Part of the land acquired in the Louisiana Purchase, Arkansas became a separate territory in 1819 and achieved statehood in 1836. A slave state, Arkansas became the ninth state to secede from the union and join the Confederate States of America. Today Arkansas ranks 27th among the 50 states in area, but, except for Louisiana and Hawaii, it is the smallest state west of the Mississippi River. Its neighbors are Missouri to the north, Tennessee and Mississippi to the east, Louisiana to the south, Texas to the southwest and Oklahoma to the west. The name Arkansas was used by the early French explorers to refer to the Quapaw people—a prominent indigenous group in the area—and to the river along which they settled. The term was likely a corruption of akansea, the word applied to the Quapaw by another local indigenous community, the Illinois. Little Rock, the state capital, is located in the central part of the state. In 1957, Little Rock Central High School became the focus of national attention when federal troops were deployed to the campus to enforce integration.
Date of Statehood: June 15, 1836
Capital: Little Rock
Population: 2,915,918 (2010)
Size: 53,178 square miles
Nickname(s): The Natural State; The Land of Opportunity
Motto: Regnat populous (“The people rule”)
Flower: Apple Blossom
Established by President Theodore Roosevelt in 1907, Ouachita National Forest reigns as the oldest national forest in the South. The Ouachita Mountains are unusual in that their ridges run east to west as opposed to north to south.

------------------------------------------------------------------------

Requirement A: Return the part of the Arkansas overview from "Size: 53,178 square" up to and including "north to south.", copied word for word.
Requirement B:
Answer these questions using the Arkansas overview:
(i) In what year did Arkansas become a separate territory?
(ii) What is the state flower?
(iii) Which president established Ouachita National Forest?

Dataset entries:

------------------------------------------------------------------------

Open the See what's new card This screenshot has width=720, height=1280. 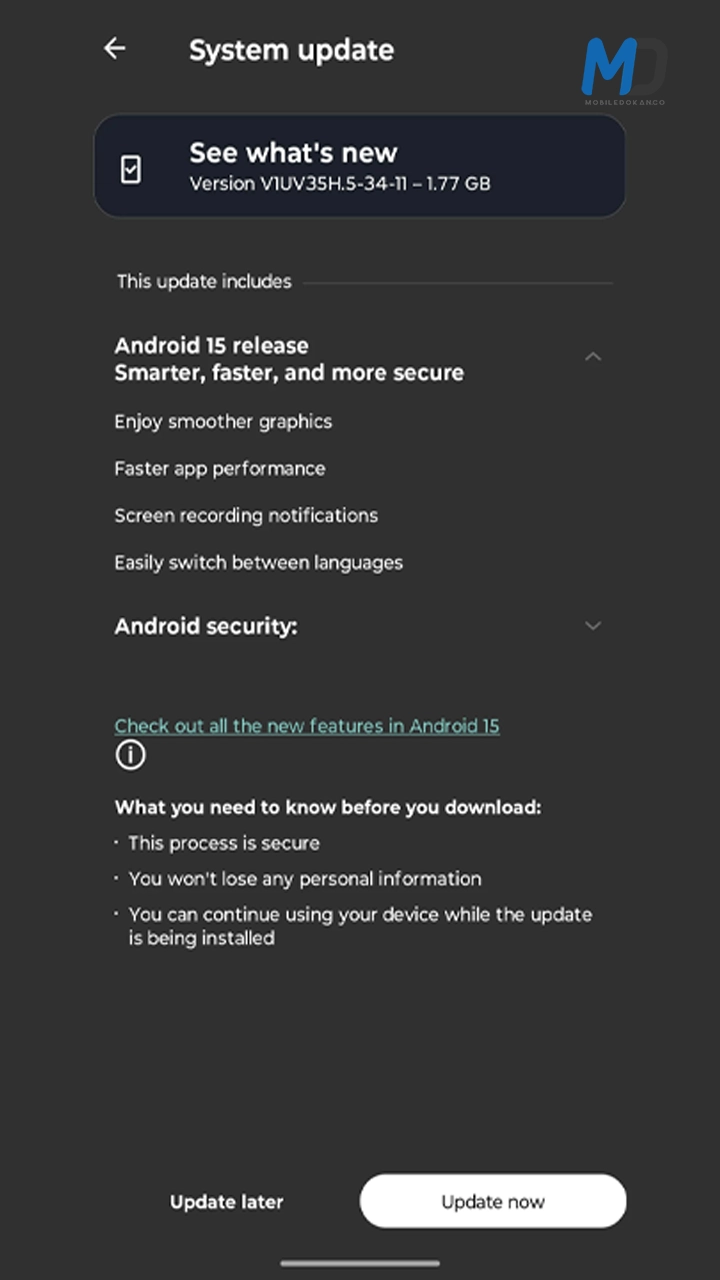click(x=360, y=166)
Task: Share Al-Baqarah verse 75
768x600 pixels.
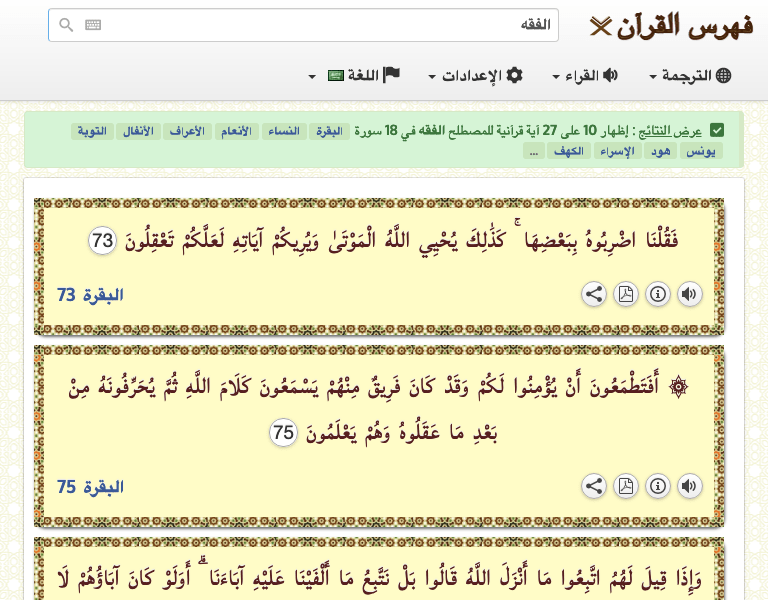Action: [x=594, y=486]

------------------------------------------------------------------------

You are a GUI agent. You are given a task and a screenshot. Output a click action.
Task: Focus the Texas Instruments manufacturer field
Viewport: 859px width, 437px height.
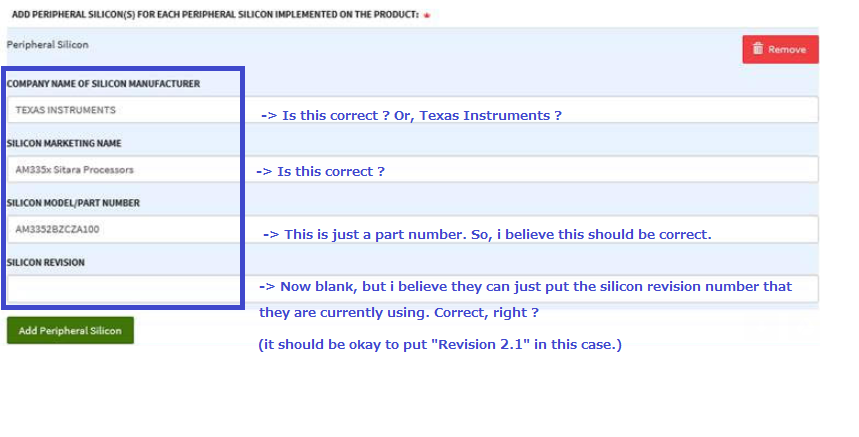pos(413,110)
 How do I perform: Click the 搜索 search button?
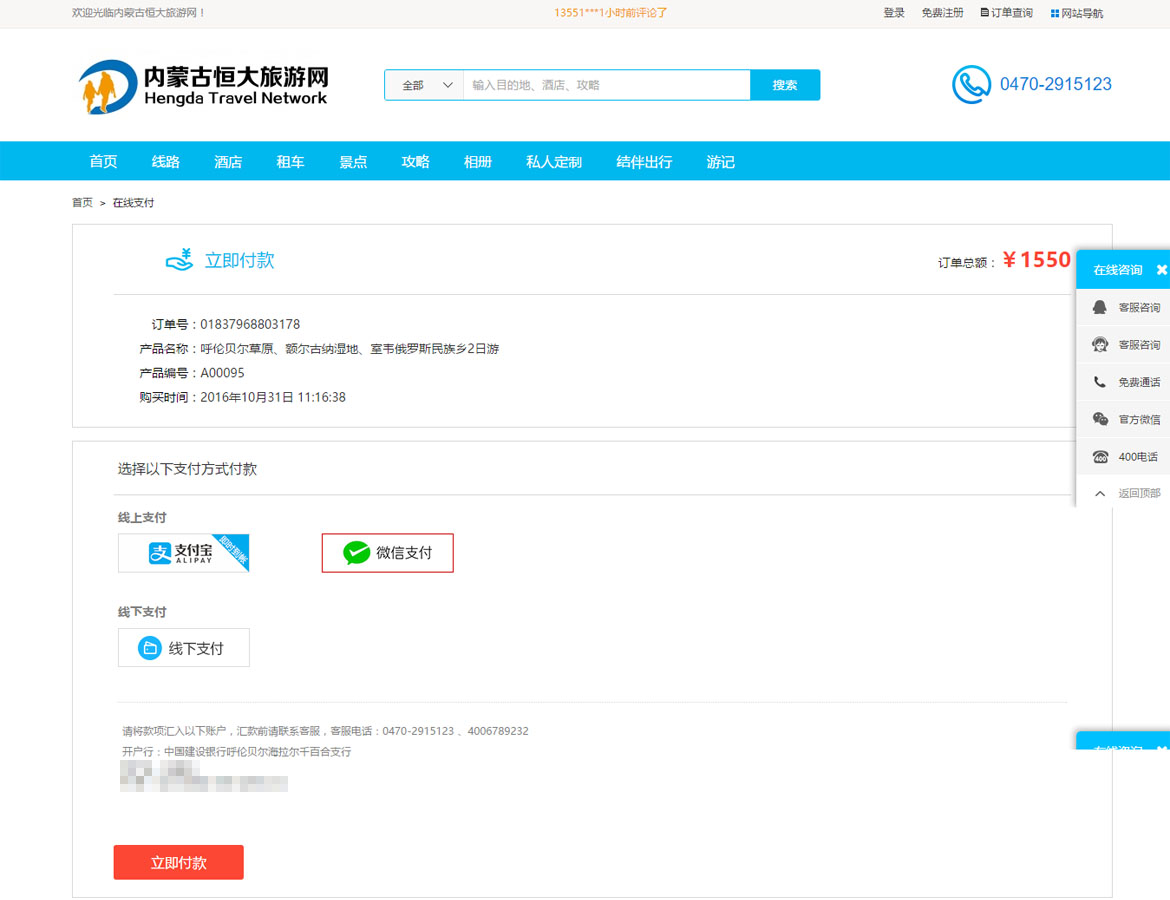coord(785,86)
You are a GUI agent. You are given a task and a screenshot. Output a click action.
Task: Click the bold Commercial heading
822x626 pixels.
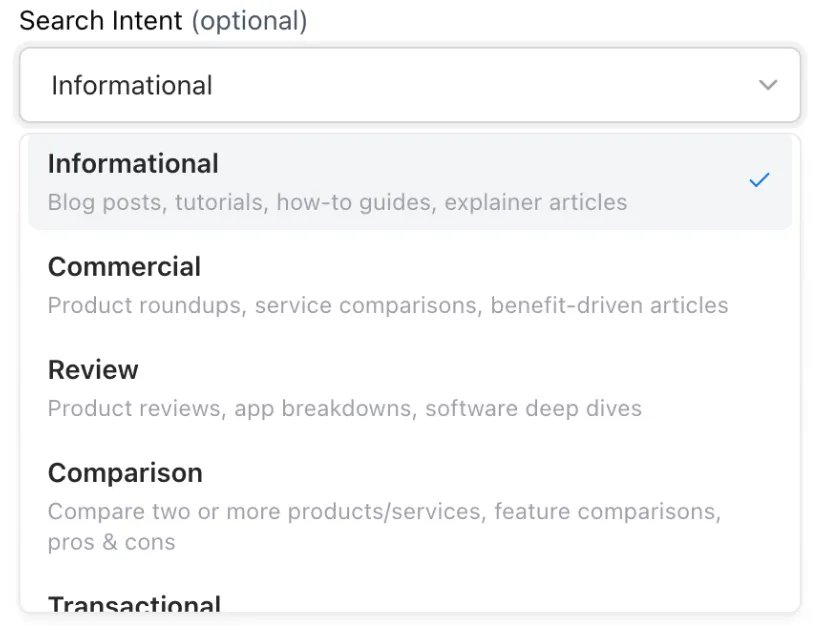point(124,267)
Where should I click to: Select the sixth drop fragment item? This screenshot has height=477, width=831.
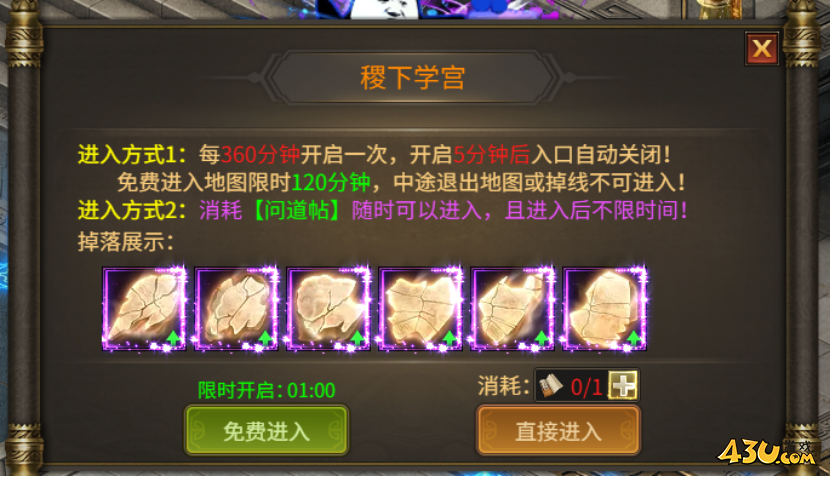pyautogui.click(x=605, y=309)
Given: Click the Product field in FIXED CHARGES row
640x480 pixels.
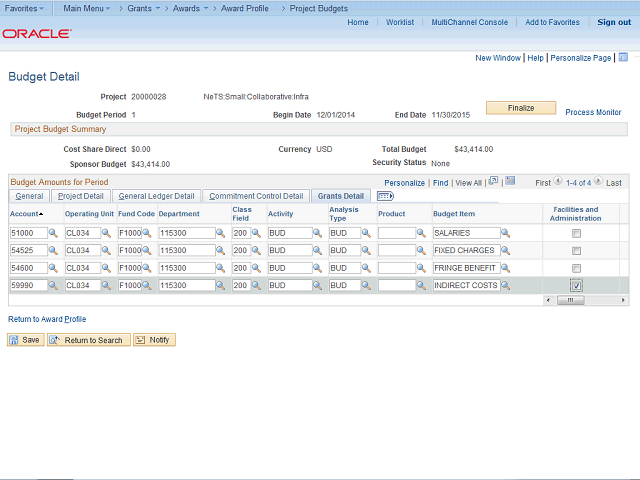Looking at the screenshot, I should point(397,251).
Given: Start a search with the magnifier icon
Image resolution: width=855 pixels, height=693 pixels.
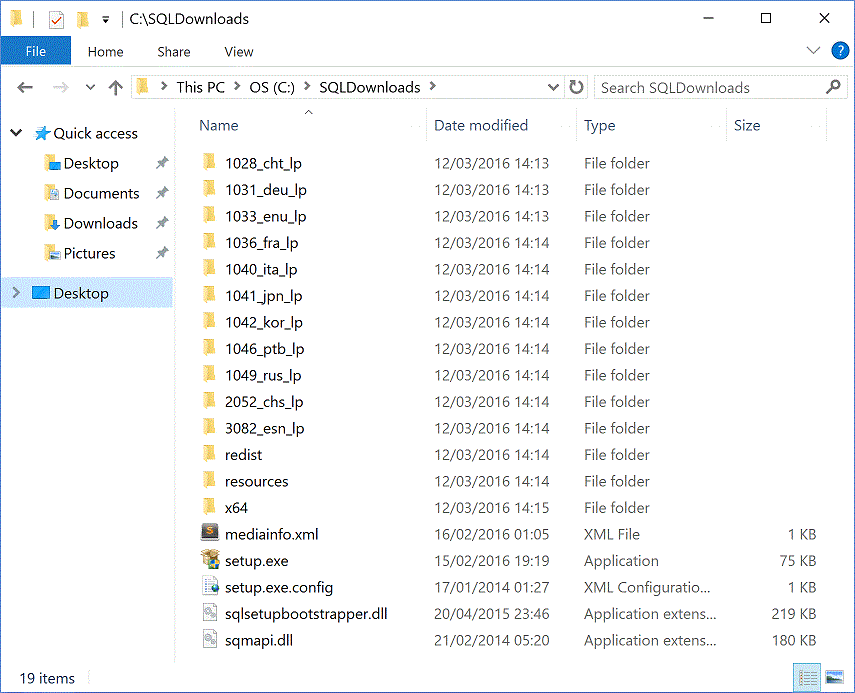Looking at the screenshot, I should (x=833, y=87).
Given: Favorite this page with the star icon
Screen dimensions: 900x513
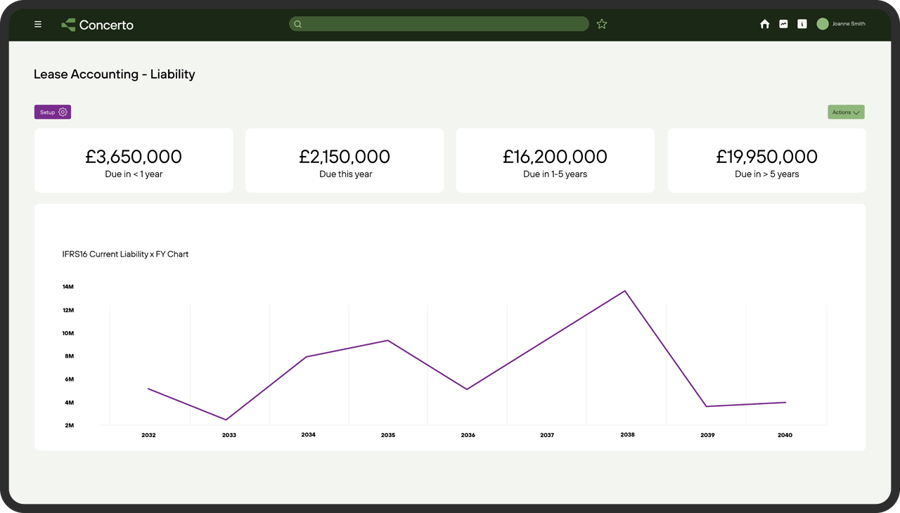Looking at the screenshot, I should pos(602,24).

------------------------------------------------------------------------

Response A:
Size: 53,178 square miles
Nickname(s): The Natural State; The Land of Opportunity
Motto: Regnat populous (“The people rule”)
Flower: Apple Blossom
Established by President Theodore Roosevelt in 1907, Ouachita National Forest reigns as the oldest national forest in the South. The Ouachita Mountains are unusual in that their ridges run east to west as opposed to north to south.

Response B:
(i) 1819
(ii) Apple Blossom
(iii) Theodore Roosevelt